[Selected excerpt start]

Renaming of https://jira.mongodb.org/browse/SERVER-19605

FROM INITIAL REPORT

We just encountered a situation where all secondaries in two of our replica sets had ceased replication, and were 1-2 days behind the primary. This appears to have been caused in part by the fact that the initial oplog query from SECONDARY->PRIMARY times out after 30 seconds, but the oplog query takes > 5 minutes to run. Some searching led me to this JIRA SERVER-6733, where the timeout was reduced from 10 minutes to 30 seconds.
As a workaround, we are building a custom binary with an increased oplog timeout so that the initial oplog query is allowed to complete and so our secondaries have a chance to catch up.
Ideally, this value would be configurable with a flag or configuration option to avoid the need to recompile, and to allow users to customize the timeout for their particular situation.

FROM SUBSEQUENT REPORT

This just bit us in one of our production replicasets. The primary was sufficiently busy, our oplog sufficiently large, and we inserted enough documents in a short enough period of time, that scanning the table to respond to the secondary started taking not only more than 30 seconds, but upwards of 200 seconds. Our secondary stopped sync'ing because of the receive timeouts and stayed that way until I compiled a custom mongod binary with tcp_timeout set to 600 seconds in oplogreader.h and ran that mongod binary on the secondary, after which it happily started synchronizing with the primary again.

FROM SUBSEQUENT REPORT

We have been hitting this problem continually for the last several months. Our cluster is currently 1+3 with 2.6.12 with the biggest baddest AWS IO optimized instance. Our data size is about 3 TB per cluster ingesting about 220-250K records/min....average record size is 500 bytes; range is 200-1000 bytes
As Jonathan mentions above, ours is also a pretty busy cluster with high ingestion rates and our oplog size matches that. What we find is the following:
1/ Cluster is happy and replicating with lag < 5 seconds
2/ Sudden high ingestion happens - that is about 1.1-1.5x ingestion rate at steady happy state.
3/ getmore requests are delayed - and jumps to above 30 seconds. This causes secondaries to read timeout and start afresh.
4/ Starting afresh unfortunately seems to cause a complete oplog scan on primary - and it takes in the order of minutes given the ingestion rate. This query also times out on secondaries in 30 seconds.
5/ Each secondary repeatedly times out and issues a new query every 30 seconds. Primary accumulates all the queries and gets slower and slower.
Now unless the ingestion is totally stopped, there is no way to recover. We landed with huge number of queries pending on primary - had to stop the entire ingestion pipeline, kill all the long running oplog queries and then things started back up - but cluster is 18 hours behind.

[Selected excerpt end]
[Supplied material start]

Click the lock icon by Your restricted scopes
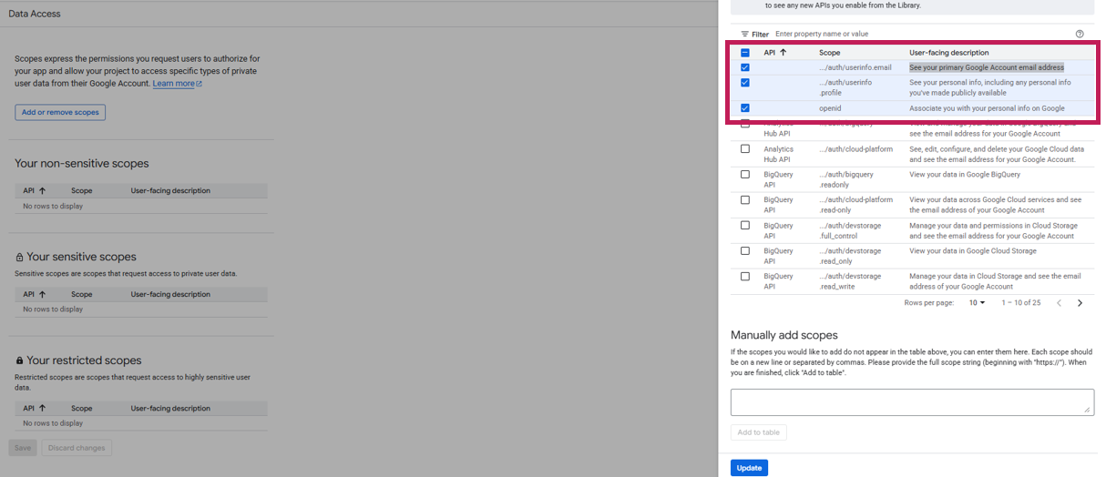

[Supplied material end]

**Set tasks**
1. In the oplog timeout excerpt, what value was the oplog query timeout reduced to under SERVER-6733?
2. Please write out the oplog timeout excerpt from "4/ Starting afresh" to "in 30 seconds.".
3. Carry the oplog timeout excerpt forward past its final sentence.

**Results of the tasks**
1. 30 seconds, down from 10 minutes.

2.
4/ Starting afresh unfortunately seems to cause a complete oplog scan on primary - and it takes in the order of minutes given the ingestion rate. This query also times out on secondaries in 30 seconds.

3.
Observations/Questions:
1/ The recovery step a secondary takes from a getmore request fails seems to cause even more load on primary. There has to be some design choices here to make to handle these errors more gracefully.
2/ Oplog full scan queries were increasing in duration forever in the above state (when ingestion was still happening). Is there some tuning that needs to be done to service these queries faster - since they seem to be critical to a secondary to get started?
3/ Is there any reason why the op log queries from secondary to primary don't have a query level timeout (like using maxTimeMS in 2.6.x) when the underlying connection read time out is 30 seconds?
In the mean time we will follow Jonathan's approach to bump the hard coded timeout to get more mileage.

FROM SUBSEQUENT REPORT

A/ Our "ingestion" in to the cluster includes inserts, updates AND deletes (yes, we are working to rework this part and not do a search and delete).
B/ When the sum of records (or documents) added/changed/deleted crosses around 370K/min, it alters the getmore responses so much so that it jumps past 30 seconds.
C/ In the most recent event, with inserts and updates running around 150K/min, a delete operation deleted about 650K records in 132 seconds. That was enough to push getmore response over the 30 second limit.
In the past sudden surge of inserts also have triggered similar behavior. Once this happened, with deletes continuing for another 10-15 minutes (we have a monitoring script that stops deletes if replication lag increases beyond a threshold) it was enough for oplog full scan queries to take a long time and from there everything went downhill even though all the deletes had stopped and only inserts were happening at a constant clip.

FROM SUBSEQUENT REPORT

Shut down all failing secondaries.
Flushed one "weak" secondary and did full resync.
On weak secondary: Moved all data indexes to another drive. Also moved local and journal dirs to another drive.
Kept "strong" (non-failing) secondaries running.
printSlaveReplicationInfo() on PRIMARY shows this "weak" secondary and all strong secondaries are 0 seconds behind PRIMARY.
Small operations work fine (del, updt, insert), hundreds or thousands, over hours, no problem.
So, everything looks fine so far.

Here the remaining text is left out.